The first Kind of Digital webchat went really well, with twenty people online in total and at least half of those contributing during the conversation. Not bad at all for a first go.
The subject of the chat was how the web can help promote local democracy amongst citizens and communities.
You can download a rather basically formatted PDF of the entire webchat here. That’s a bit unwieldy though, so I thought I would write up some of the main points discussed. They are presented in no particular order and I’ve tweaked the odd typo but otherwise not amended anything.
Obviously this is my take on the overall issues – others present may disagree – and are welcome to write their own summaries!
1. The real opportunities for local democracy to be transformed by the web aren’t going to be achieved by tinkering around the edges.
This was a point well made by Martin Cantor, who wrote:
don’t want to sound negative but this chat is stil only touching the fringes of Democracy 2.0. We need to at least codify the issues here, starting with questions about which of our current practices needs to survive. Before we ask about webstreaming meetings, we need to ask “Why meetings”. Think the parallel of the music industry and how it is being revolutionised. What will be left of democracy as we know it in 10-20 years time.
In many ways, video streaming or live-blogging council meetings is an example of doing the wrong things righter, as Martin points out. We shouldn’t be using the web to paper over the system’s deficiencies.

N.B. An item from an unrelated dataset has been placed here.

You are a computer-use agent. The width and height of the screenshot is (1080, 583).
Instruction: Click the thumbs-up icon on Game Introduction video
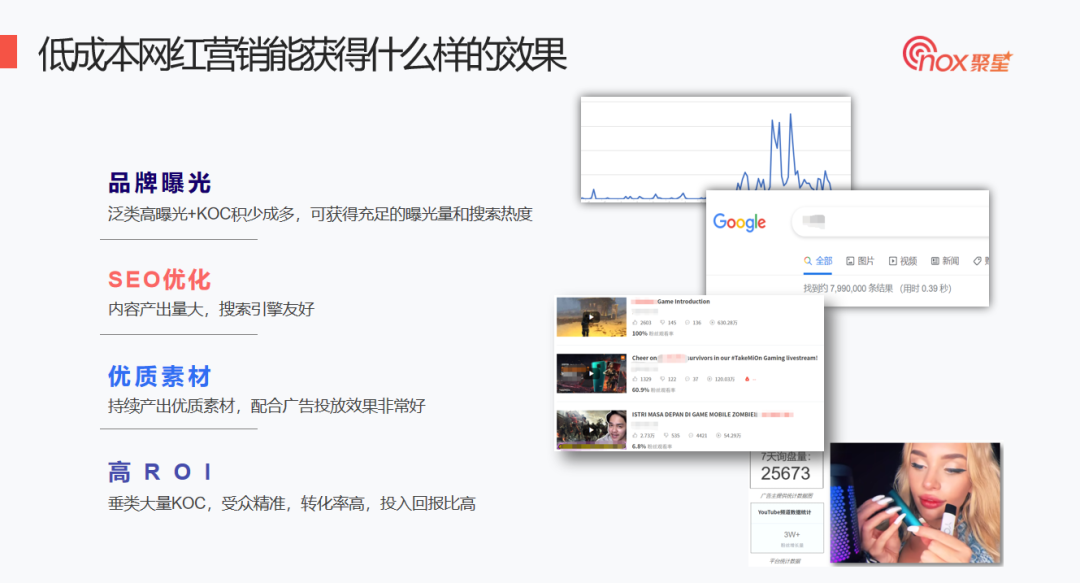[x=635, y=322]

2. Traditional content around democracy doesn’t tell a story
Theoretically, publishing agendas, reports and minutes for council meetings and so on is an example of open government and transparency. Only, it isn’t really, not in practice, because there’s both so much of the stuff and it’s written in local government-ese.
As Alan Ferguson put it:
we have spent a lot of time publishing big documents but can anyone ever find the information without serious knowledge of how councils operate!
Glyn Huelin offered an interesting perspective:
There’s a real case for moving away from minutes of meetings in the traditional sense and instead using archived streams, action logging (so stuff actually gets done) and then building short informative briefings of what happened. If councillors were to blog their comments on meetings as well that would help build more of an ongoing discussion as well.
Is there a case for taking the traditional papers and translating them for people who want to understand how a decision was reached? Condensing down a load of reports and minutes from various meetings and producing a coherent narrative of problem > options > discussion > decision.
I guess resourcing is an issue here in that it could be a very time consuming approach – unless it displaced other activity?
3. If people want to report council meetings, they really shouldn’t be arrested for it
Generally – perhaps predictably – those chatting agreed that having citizens blogging or recording meetings is a good thing for transparency and participation.
Paul Evans’ note of caution was useful, but most people thought that having bloggers present shouldn’t make any more of a difference than having journalists or other members of the public there.
As Claire Robson put it:
The principle of democracy and open govt is openness and fairness. If they are filming in Commons, why not local council?
Kevin Peyton told of a grimmer situation in southern Ireland where it takes several months before minutes from meetings are published online. Perhaps a role for a blogger is to get their own minutes online much sooner, which might encourage councils there to produce their own record a bit sooner.
4. Could you have open data style democratic records?
An idea of mine this, that I floated in the webchat:
One idea I had a while ago was to take a data centic approach to minutes and agendas. Every minute taken be a separate bit of data, with metadata associated for which meeting, who said it, which item on the agenda. That way everything would be searchable and could be put together in different ways.
So, if I wanted to find out everything a certain councillor had said in the last year, I could quickly run that report. If you had several councils using the same schema then you could examine what was said at meetings across councils on a similar issue.
Jason Williams liked the idea, noting:
the minutes being available openly could feed into generating a national view on issues for Government, from a local perspective the future of democracy is about making it easier to access and more importantly understand, isnt it?
I’ve no idea how to make it happen though!
5. Maybe the cuts could encourage a resurgence in interest in local democracy?
Early on, Christine Graham pointed out that:
I knew a councillor who had only got involved in local issues because she was concerned about her local park – this led to greater involvement – we need to be harnessing those who come forward for a particular issue.
So, if people get involved because of a single issue they are passionate about, they are quite likely to stick around and participate more widely.
As Claire put it:
Current crisis is apathy and cynicism. This will change as recession/cuts bites harder and people are faced with issues – therefore more engagement. Be good if we were ready!